John Stewart, NHS England’s Director for Specialised Commissioning, said: “This is a major leap forward for hundreds of patients living with the rarest forms of cystic fibrosis, offering fresh hope of a better quality of life.
“Access to a once-daily treatment at home can make an enormous difference to patients and their families – reducing the burden of hospital appointments and allowing children and young people to live more freely and independently.
“For those living with the rarest forms of the condition, this represents the very first time they will be able to access this new standard of care that has been so transformative for many since 2019.
“The roll-out of this life-changing therapy demonstrates how the NHS continues to embrace innovation to deliver significant improvements in care for patients across the country at a fair price for the taxpayer”.
Catherine, whose 11-year-old daughter Kate has cystic fibrosis and is currently receiving Kaftrio, said: “We certainly would take the opportunity to make things even better if we can. We are hoping Alyftrek will reduce the need for oral antibiotics and even better still, IVs. An added bonus is that it is a once a day dose.
“People don’t realise what a burden cystic fibrosis is, modulators make things a lot better if you are lucky enough to be able to have them and tolerate them, but CF is still always there”.
NHS England’s latest innovative medicines deal comes days after the publication of the 10 Year Health Plan, with access to cutting-edge treatments for patients helping shift care out of hospital and into the community.
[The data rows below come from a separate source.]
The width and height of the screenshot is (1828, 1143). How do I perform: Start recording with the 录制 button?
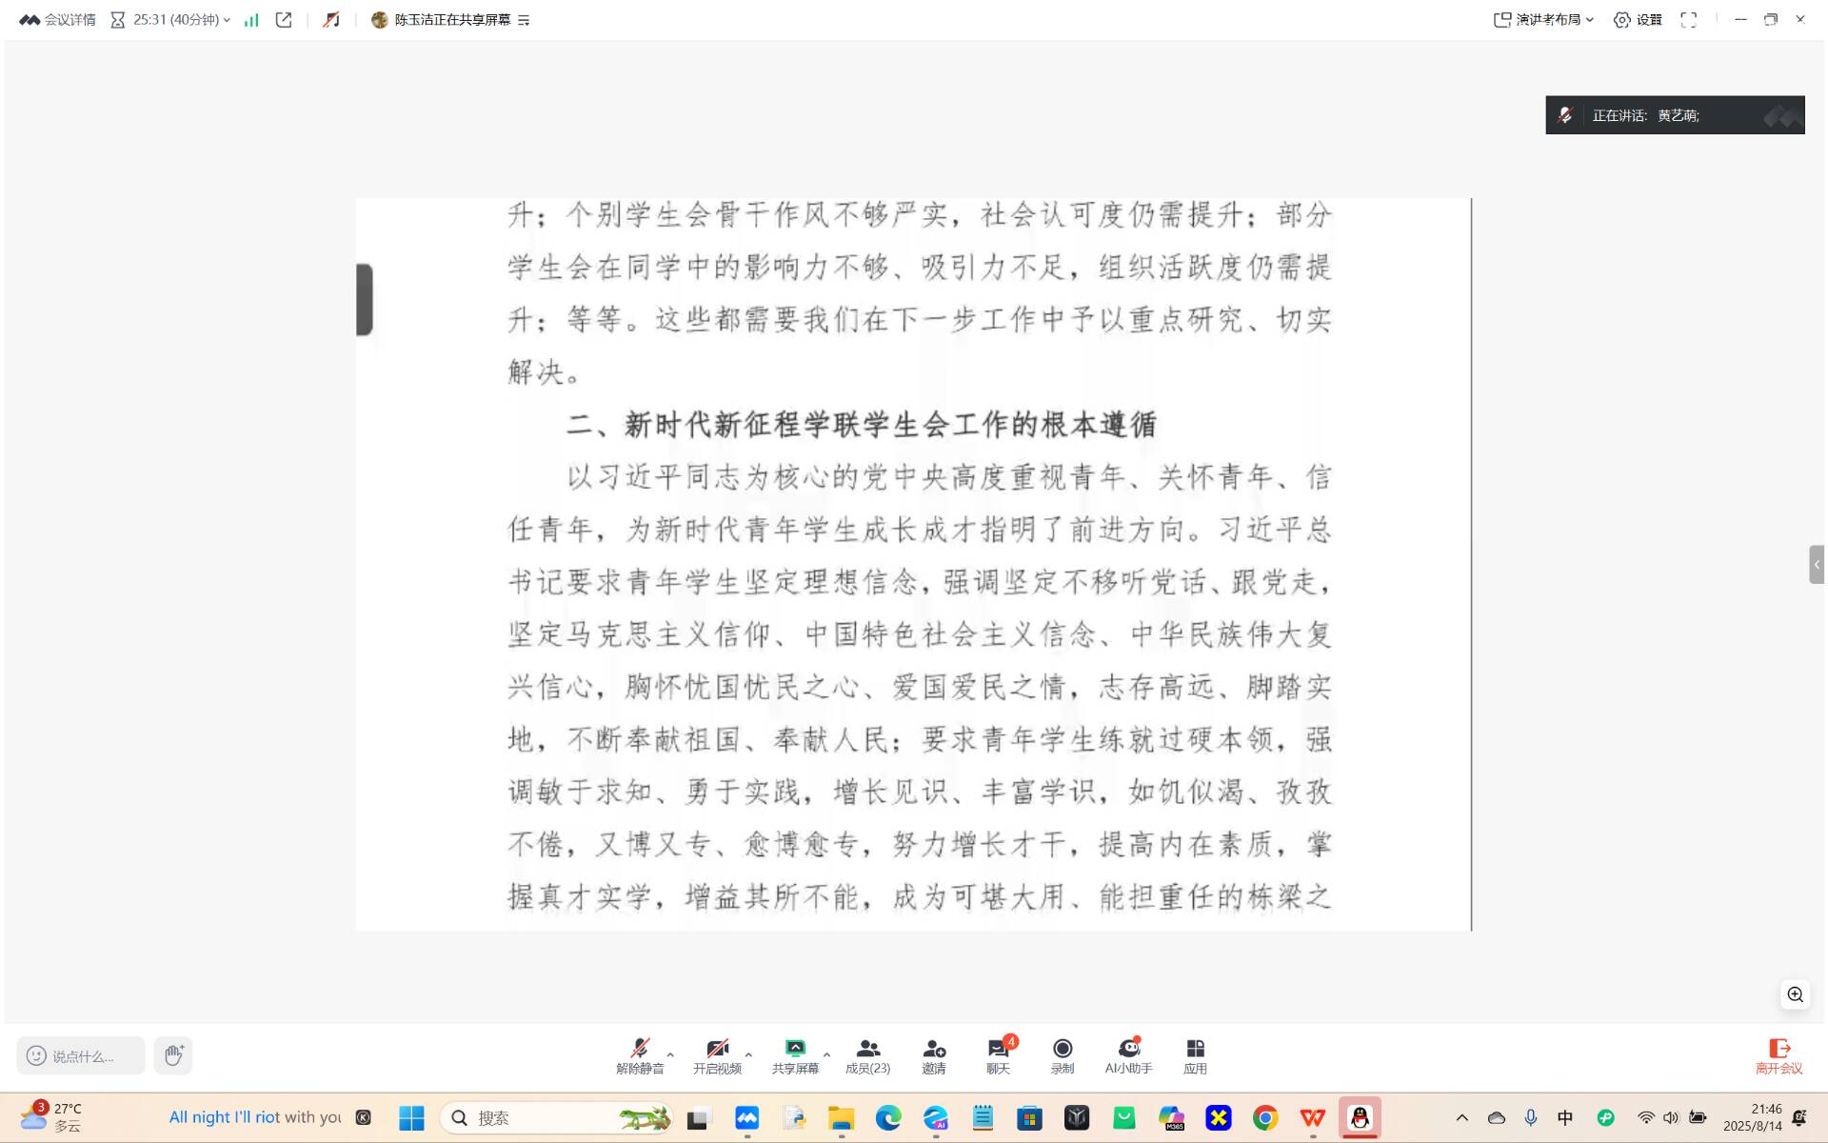point(1062,1055)
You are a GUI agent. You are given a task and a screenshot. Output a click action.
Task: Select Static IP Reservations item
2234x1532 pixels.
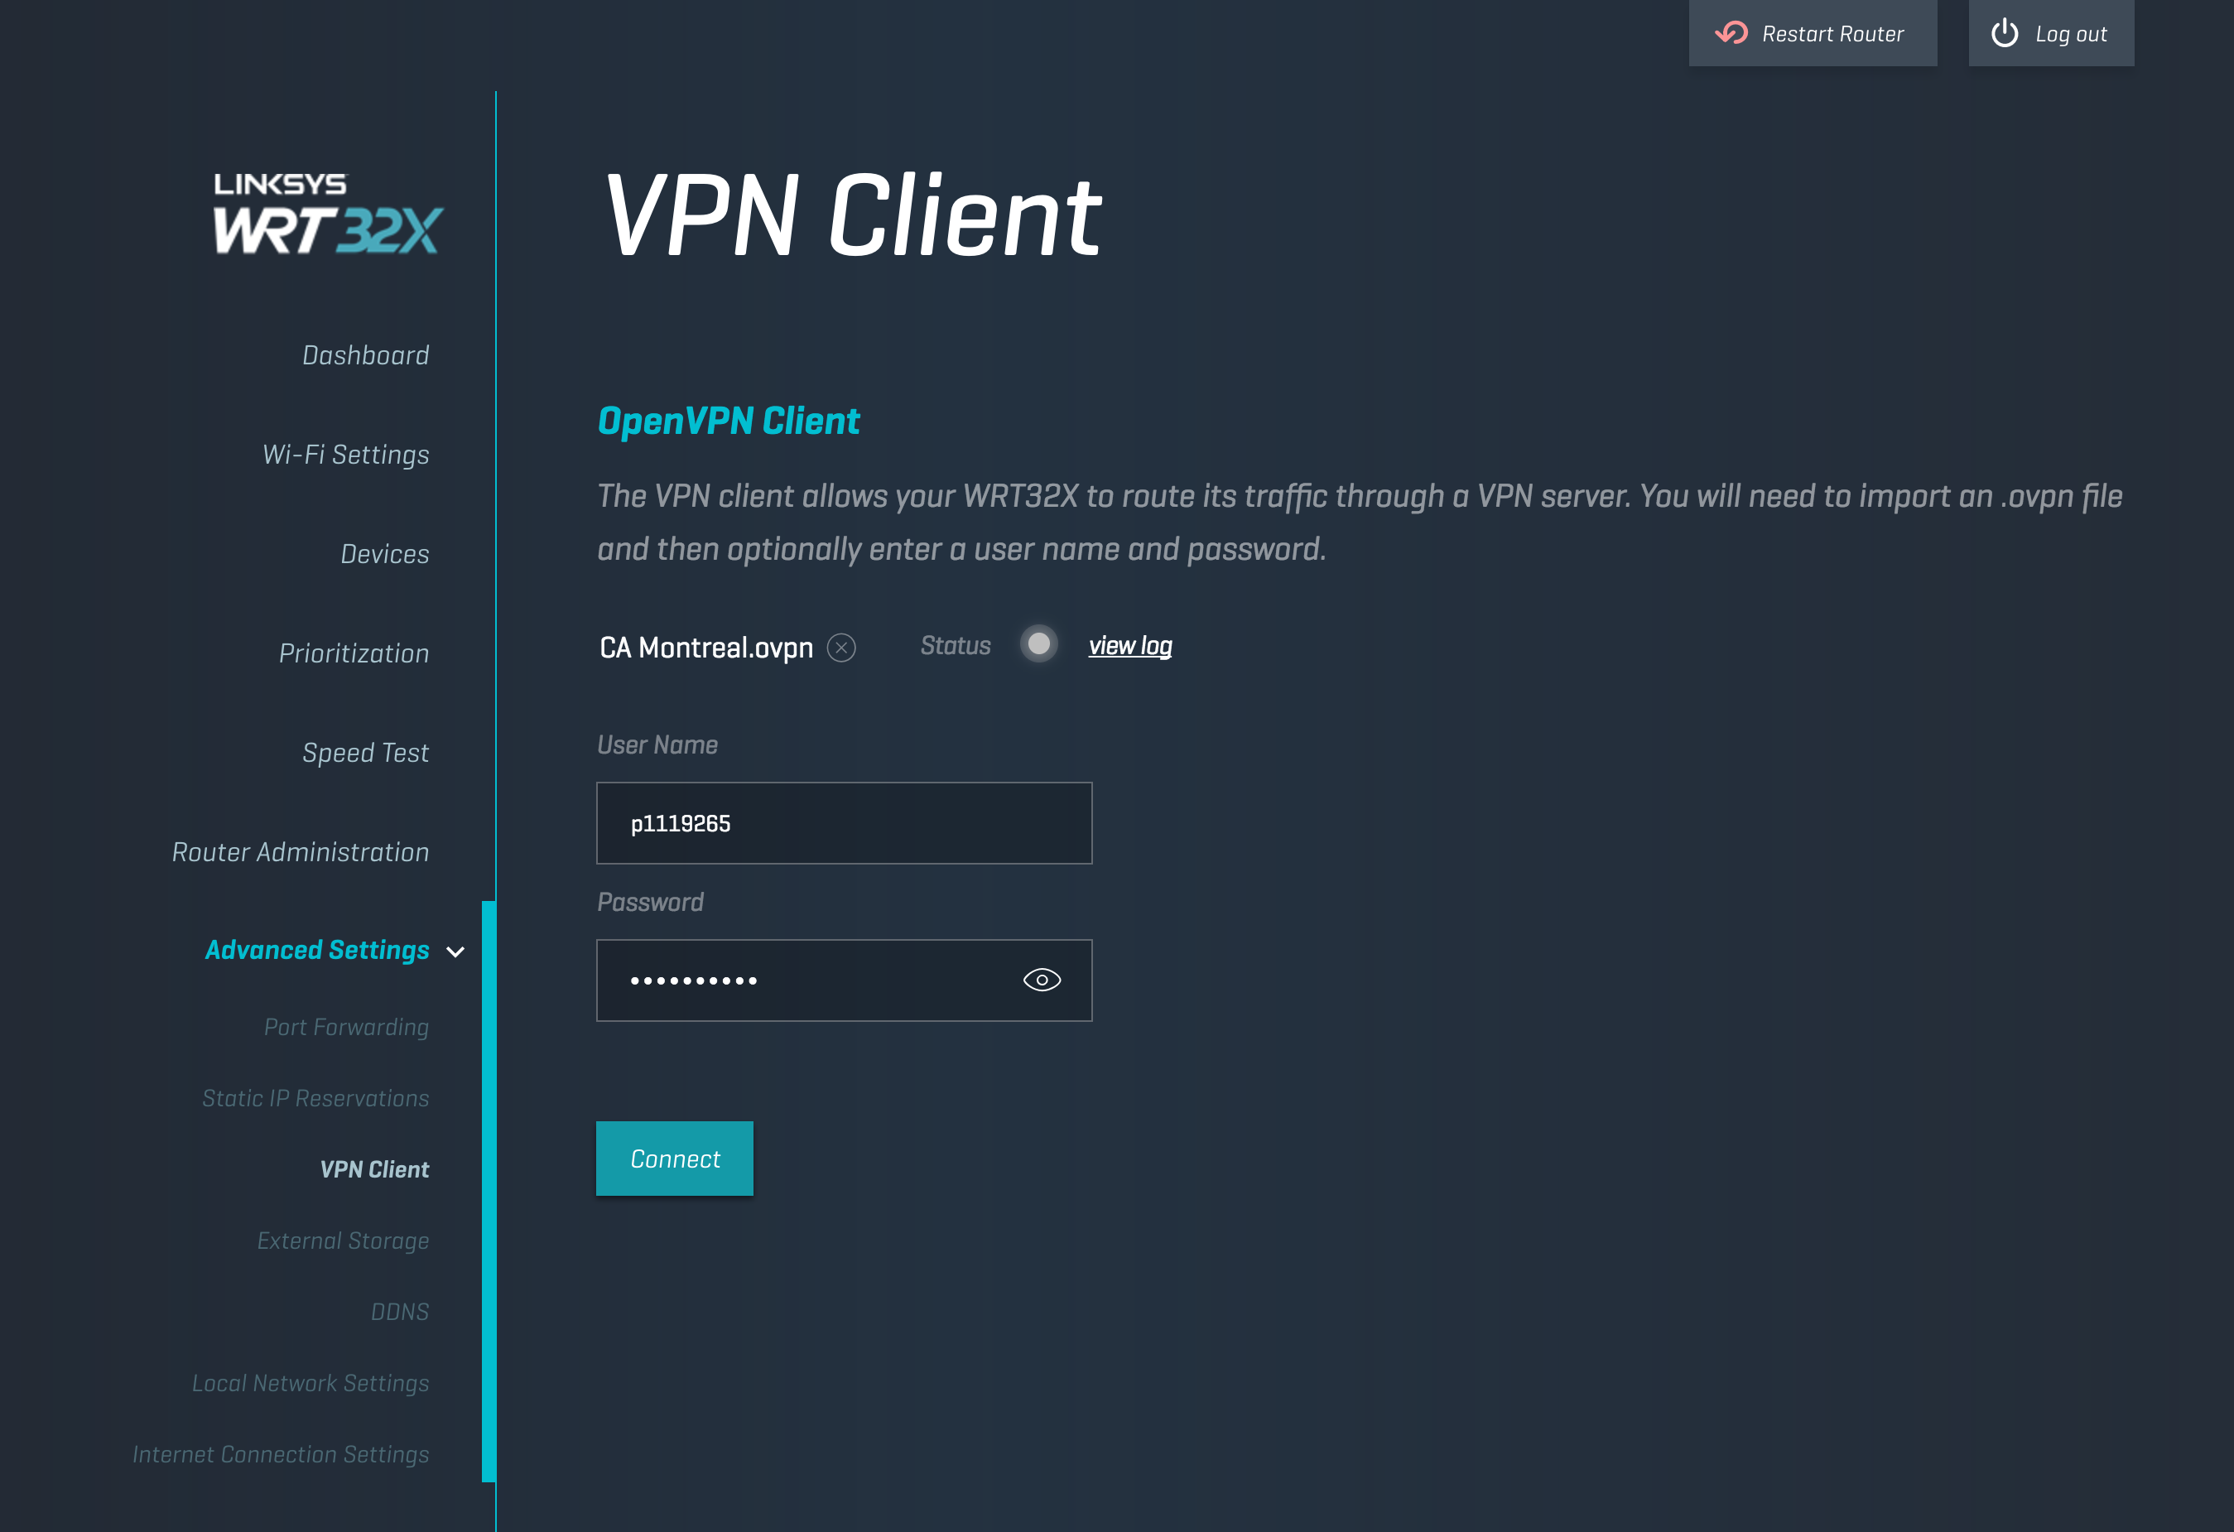(x=315, y=1099)
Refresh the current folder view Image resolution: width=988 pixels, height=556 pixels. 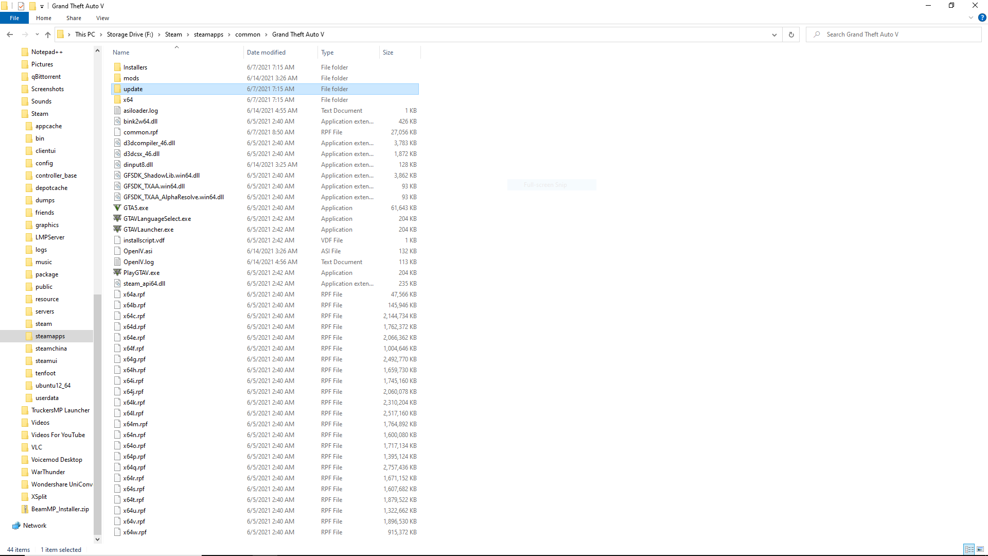pyautogui.click(x=791, y=34)
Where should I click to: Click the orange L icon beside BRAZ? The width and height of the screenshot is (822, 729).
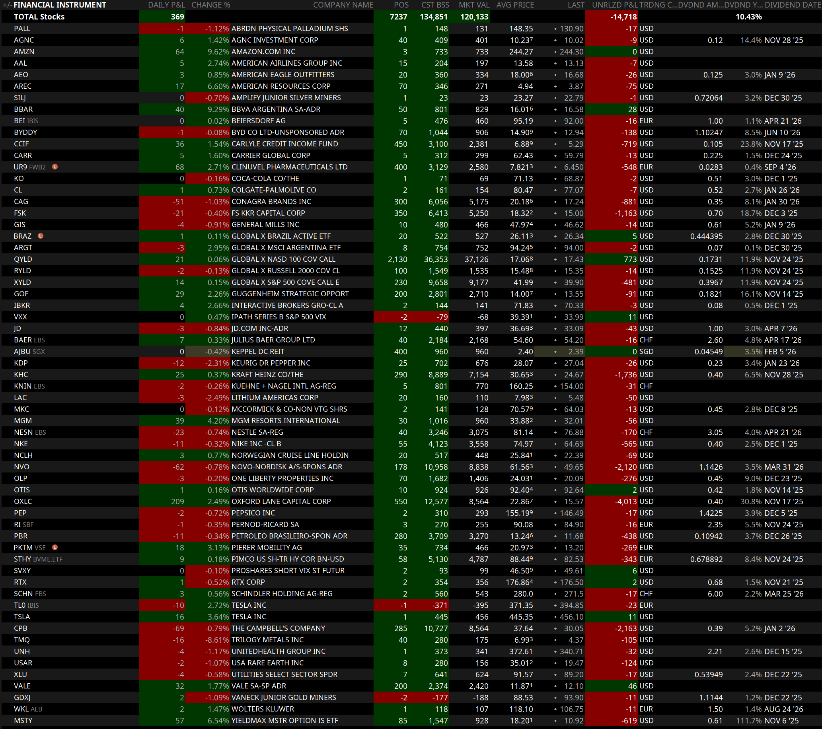tap(41, 236)
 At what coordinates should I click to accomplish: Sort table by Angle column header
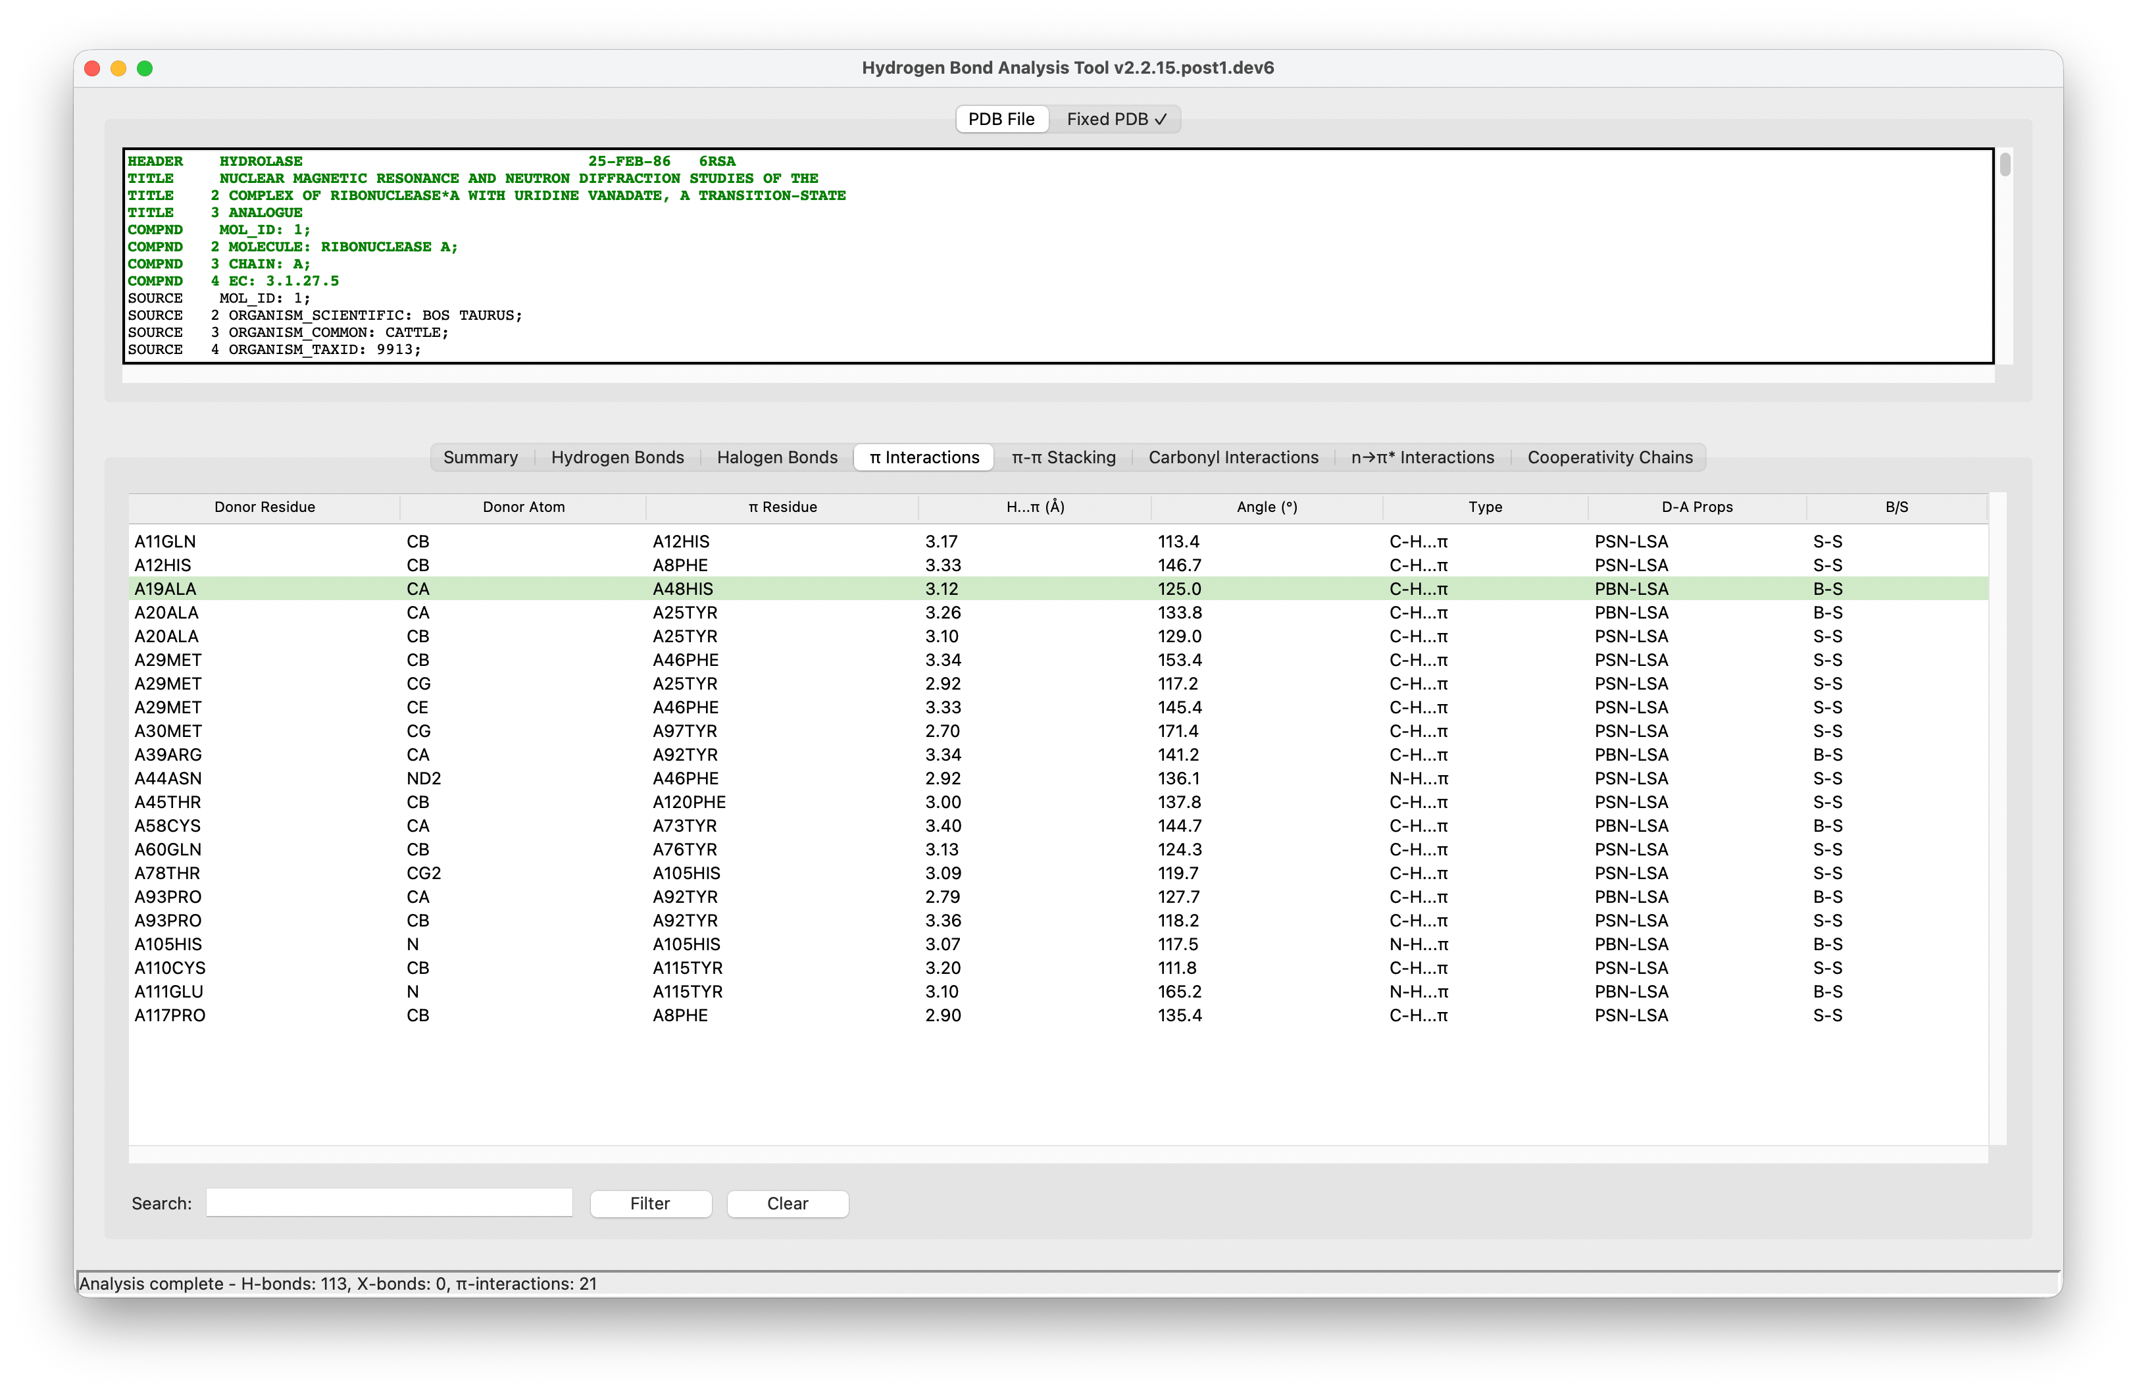[1266, 507]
The roll-out means around 95% of people with cystic fibrosis in England are now eligible for modulator therapy.
Patients taking CFTR modulator therapies require regular monitoring including liver function tests, as well as support from multidisciplinary teams to manage their condition and prevent complications.
David Ramsden, Cystic Fibrosis Trust Chief Executive, said: “Today’s announcements are another positive step in the journey to better treatments for everyone with cystic fibrosis – a lifelong, life-limiting condition without a cure. It’s thanks to the incredible support and many years of campaigning of the CF community, and the work of all our partners, that modulator drugs are now a treatment option for thousands of people.
“Today is an important day, but sadly we know that cystic fibrosis continues to make lives too tough and too short, which is why we will continue funding vital research to work towards a future where everyone can benefit from a life unlimited by CF”.
Helen Knight, Director of Medicines Evaluation at NICE, said: “CFTR modulators are already revolutionising the way cystic fibrosis is treated so we’re pleased to be able to recommend Alyfrtek, the latest of this type of treatment that has been shown to be effective, with significant benefits for people with the condition.
“Today’s decision follows NICE’s approval last year of Kaftrio and comes just weeks after Alyfrtek was licensed for use in the UK. This is great news for people with cystic fibrosis and underlies our commitment to getting the best care to patients fast while ensuring the best value for the NHS drugs budget”.
Ludovic Fenaux, Senior Vice President, Vertex International said: “We’re proud that Alyftrek®, our fifth CF medicine, is available today as another treatment option for all eligible CF patients in England. It represents a significant milestone in our journey to serially innovate and further improve the lives of people living with this disease.
“We’re pleased to have reached this agreement with NHS England that recognises the value that this new medicine brings to CF patients, their families and society”.
The NHS is also continuing to support those who are not eligible or cannot tolerate modulator treatments — a group who may need more intensive clinical, psychological, and social care.
Guidance on the expanded range of rare cystic fibrosis gene types that are eligible for Alyftrek is set out in NHS England’s urgent commissioning statement.